Active Tapping via Gaussian Process for Efficient Unknown Object Surface Reconstruction
This work addresses the challenge of efficient surface reconstruction for robotics applications like grasping and manipulation, representing an incremental improvement over existing methods.
The paper tackles the problem of efficiently reconstructing unknown object surfaces by tapping, proposing an active exploration method that selects tapping positions intelligently to avoid unnecessary off-surface taps. Experimental results show a 59% relative improvement in the proportion of necessary taps compared to state-of-the-art methods.

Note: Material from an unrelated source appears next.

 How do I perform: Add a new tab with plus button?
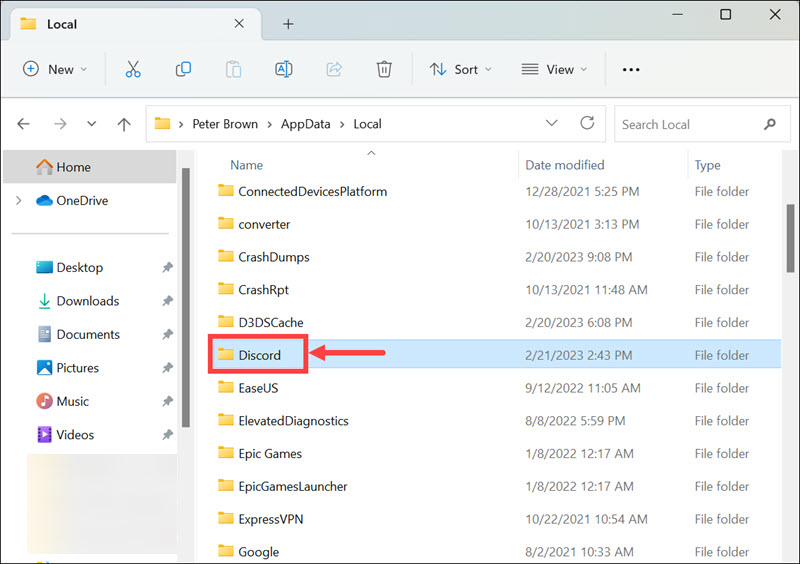288,23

Object surface reconstruction brings essential benefits to robot grasping, object recognition, and object manipulation. When measuring the surface distribution of an unknown object by tapping, the greatest challenge is to select tapping positions efficiently and accurately without prior knowledge of object region. Given a searching range, we propose an active exploration method, to efficiently and intelligently guide the tapping to learn the object surface without exhaustive and unnecessary off-surface tapping. We analyze the performance of our approach in modeling object surfaces within an exploration range larger than the object using a robot arm equipped with an end-of-arm tapping tool to execute tapping motions. Experimental results show that the approach successfully models the surface of unknown objects with a relative 59% improvement in the proportion of necessary taps among all taps compared with state-of-art performance.